═════ Record set
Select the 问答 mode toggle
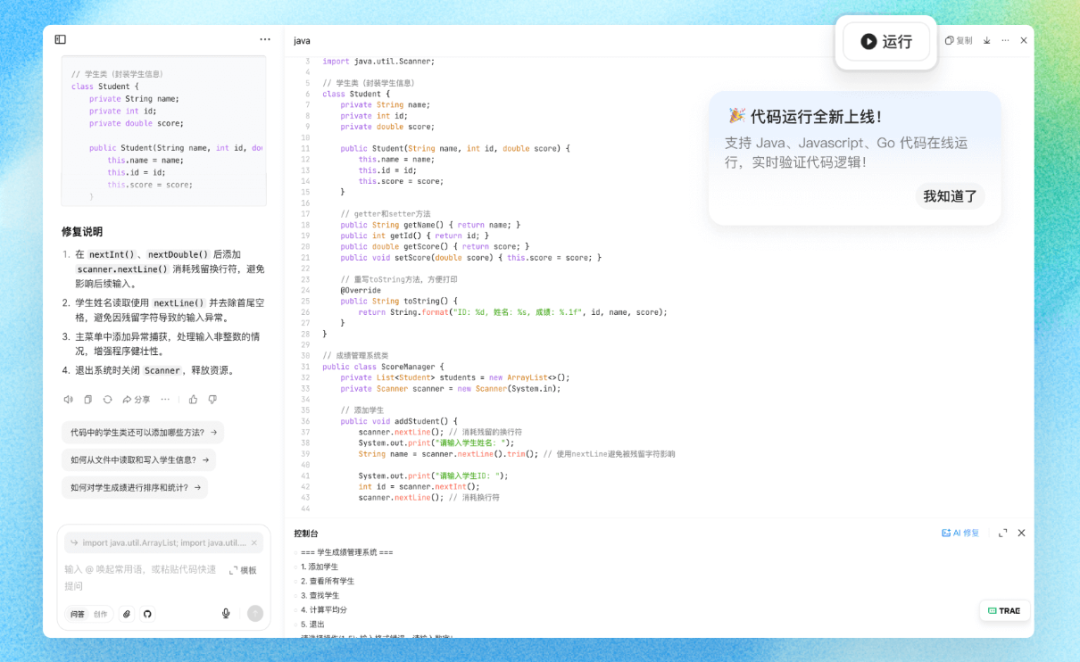This screenshot has width=1080, height=662. click(76, 613)
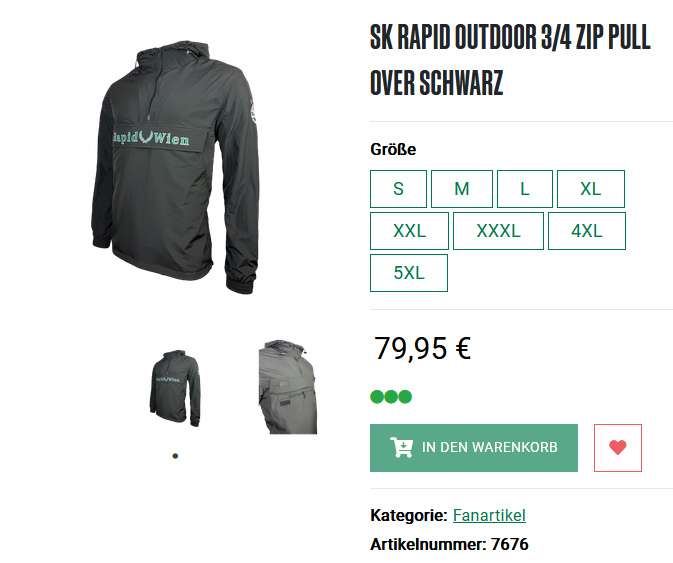Add item to wishlist with heart icon

point(618,448)
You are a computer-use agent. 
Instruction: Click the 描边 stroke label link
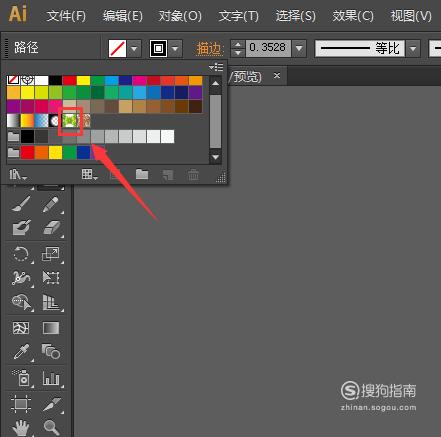point(209,49)
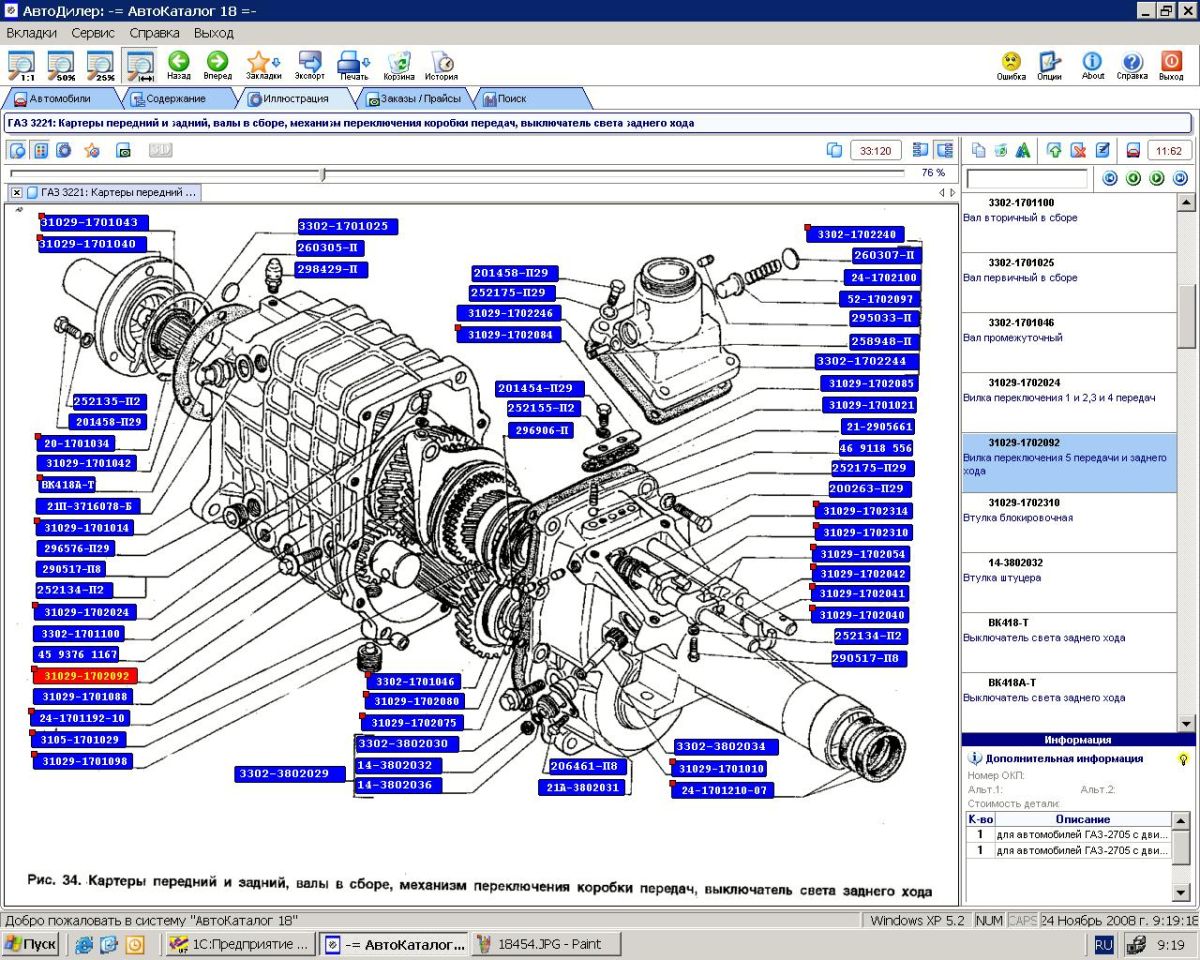Viewport: 1200px width, 960px height.
Task: Toggle the fit-to-width zoom button
Action: point(139,65)

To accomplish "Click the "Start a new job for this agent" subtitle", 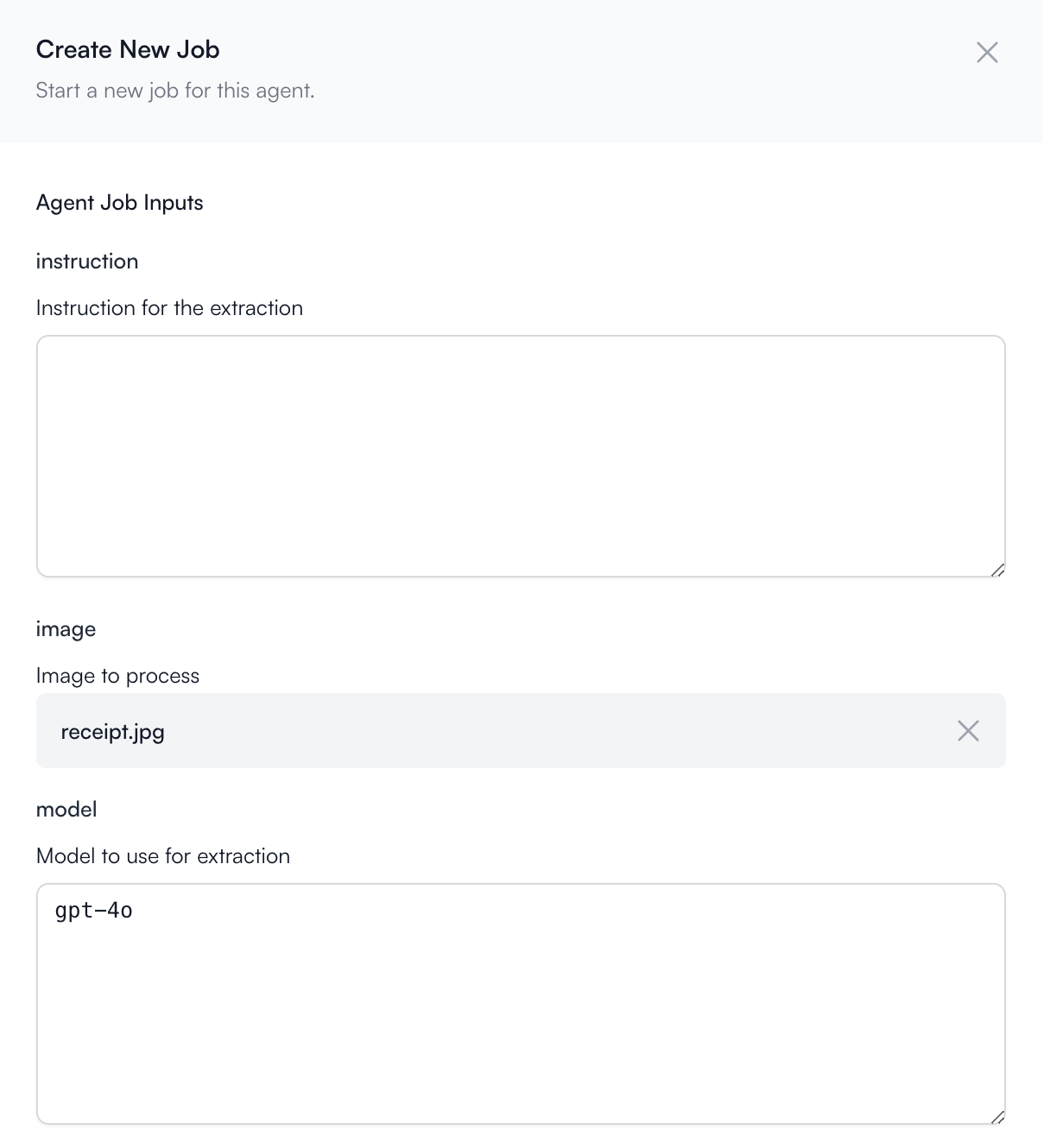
══════════
§ Exercise objective
If the data includes images, skip them and copy every line exactly.

§ Answer to this task
Select the 问答 mode toggle
This screenshot has width=1080, height=662. click(76, 613)
Add item to wishlist with heart icon

point(618,448)
You are a computer-use agent. 
Instruction: Click the 描边 stroke label link
point(209,49)
Viewport: 1200px width, 960px height.
Task: Toggle the fit-to-width zoom button
Action: point(139,65)

To accomplish "Click the "Start a new job for this agent" subtitle", 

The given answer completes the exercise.